The solution is actually quite simple. Let us for simplicity consider two dimensions $(x,y)$. The electron and hole dispersions are \begin{equation} \mathbf{k}^2 = \frac{2m}{\hbar}\left(\mu + E\right)\, \mathrm{and}\, \mathbf{q}^2 = \frac{2m}{\hbar}\left(\mu - E\right) \end{equation} respectively. Therefore, the group velocities are \begin{equation} \mathbf{v}^e = \frac{\hbar^2}{m} \mathbf{k}\, \mathrm{and}\,\mathbf{v}^h = -\frac{\hbar^2}{m} \mathbf{q}. \end{equation} Note that the (electrons) holes velocity is in the (same) opposite direction of its wavenumber. This is a consequence of the opposite curvature of the electron and hole bands. In addition, there is translational invariance in the $y$ direction so the corresponding wavenumber has to be conserved. This means that if the electron enters with a wavenumber $\mathbf{k}=(k_x,k_y)$ the y-component of velocity of the reflected electron will be in the $+\hat{y}$-direction, while the y-component of velocity for the reflected hole will be in the $-\hat{y}$-direction.

Furthermore, if we denote the electron angle of incidence by $\alpha$, the angle of electron reflection by $\beta$, and the angle of hole reflection by $\gamma$ in k-space we can write \begin{equation} |\mathbf{k}|\sin \alpha = |\mathbf{k}|\sin \beta = |\mathbf{q}|\sin \gamma. \end{equation} This means that $\beta = \alpha$, and the electron will always be perfectly specularly reflected.
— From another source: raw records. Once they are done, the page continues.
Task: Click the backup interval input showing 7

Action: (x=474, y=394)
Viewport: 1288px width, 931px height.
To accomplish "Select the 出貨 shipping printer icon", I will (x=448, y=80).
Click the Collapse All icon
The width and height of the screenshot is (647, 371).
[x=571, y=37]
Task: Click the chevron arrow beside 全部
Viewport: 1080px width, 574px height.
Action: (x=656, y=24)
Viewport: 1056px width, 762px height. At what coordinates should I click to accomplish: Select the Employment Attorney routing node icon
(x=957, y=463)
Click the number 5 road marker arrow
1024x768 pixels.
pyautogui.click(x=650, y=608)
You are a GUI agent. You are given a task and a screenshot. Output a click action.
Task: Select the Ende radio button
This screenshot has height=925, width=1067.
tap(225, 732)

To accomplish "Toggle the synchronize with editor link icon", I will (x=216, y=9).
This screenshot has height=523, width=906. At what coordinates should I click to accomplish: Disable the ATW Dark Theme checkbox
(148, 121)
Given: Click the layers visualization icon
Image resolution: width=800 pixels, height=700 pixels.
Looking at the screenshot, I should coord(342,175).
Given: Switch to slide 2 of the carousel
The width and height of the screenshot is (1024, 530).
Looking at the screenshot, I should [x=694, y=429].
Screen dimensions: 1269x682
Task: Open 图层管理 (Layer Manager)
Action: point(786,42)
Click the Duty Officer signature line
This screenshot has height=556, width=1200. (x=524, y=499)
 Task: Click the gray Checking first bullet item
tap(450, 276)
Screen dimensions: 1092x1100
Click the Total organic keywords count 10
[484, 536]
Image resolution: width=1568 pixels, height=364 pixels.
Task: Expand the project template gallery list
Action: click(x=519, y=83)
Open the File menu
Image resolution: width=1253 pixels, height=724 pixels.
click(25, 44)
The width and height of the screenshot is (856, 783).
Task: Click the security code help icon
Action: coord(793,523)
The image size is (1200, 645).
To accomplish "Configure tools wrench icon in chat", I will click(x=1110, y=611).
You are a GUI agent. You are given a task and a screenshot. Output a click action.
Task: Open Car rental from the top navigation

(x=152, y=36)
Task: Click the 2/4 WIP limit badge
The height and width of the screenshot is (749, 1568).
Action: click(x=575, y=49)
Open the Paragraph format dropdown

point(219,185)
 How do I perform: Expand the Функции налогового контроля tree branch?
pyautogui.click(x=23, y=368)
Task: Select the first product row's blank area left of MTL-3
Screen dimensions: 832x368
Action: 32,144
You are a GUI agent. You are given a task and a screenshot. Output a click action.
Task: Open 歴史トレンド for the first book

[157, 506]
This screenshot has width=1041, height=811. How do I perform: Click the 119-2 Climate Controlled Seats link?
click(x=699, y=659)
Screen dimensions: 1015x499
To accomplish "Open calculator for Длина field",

For the hole we have \begin{equation} \gamma = \arcsin\left(\frac{|\mathbf{k}|}{|\mathbf{q}|} \sin\alpha\right). \end{equation} This means that the hole is only perfectly retro reflected if $|\mathbf{k}| = |\mathbf{q}|$. If we assume that $\mu\gg E$ (known as the Andreev approximation) we obtain exactly this condition \begin{equation} \begin{split} &|\mathbf{k}^2| = \frac{2m \mu}{\hbar}\left(1 + E/\mu\right) \approx \frac{2m \mu}{\hbar},\\ &|\mathbf{q}^2| = \frac{2m \mu}{\hbar}\left(1 - E/\mu\right) \approx \frac{2m \mu}{\hbar}. \end{split} \end{equation}

In undoped $(\mu=0)$ graphene the dispersion of electrons and holes are identical, so the relationship between velocity and wavenumber is identical. Hence, in graphene the Andreev reflection can be specular.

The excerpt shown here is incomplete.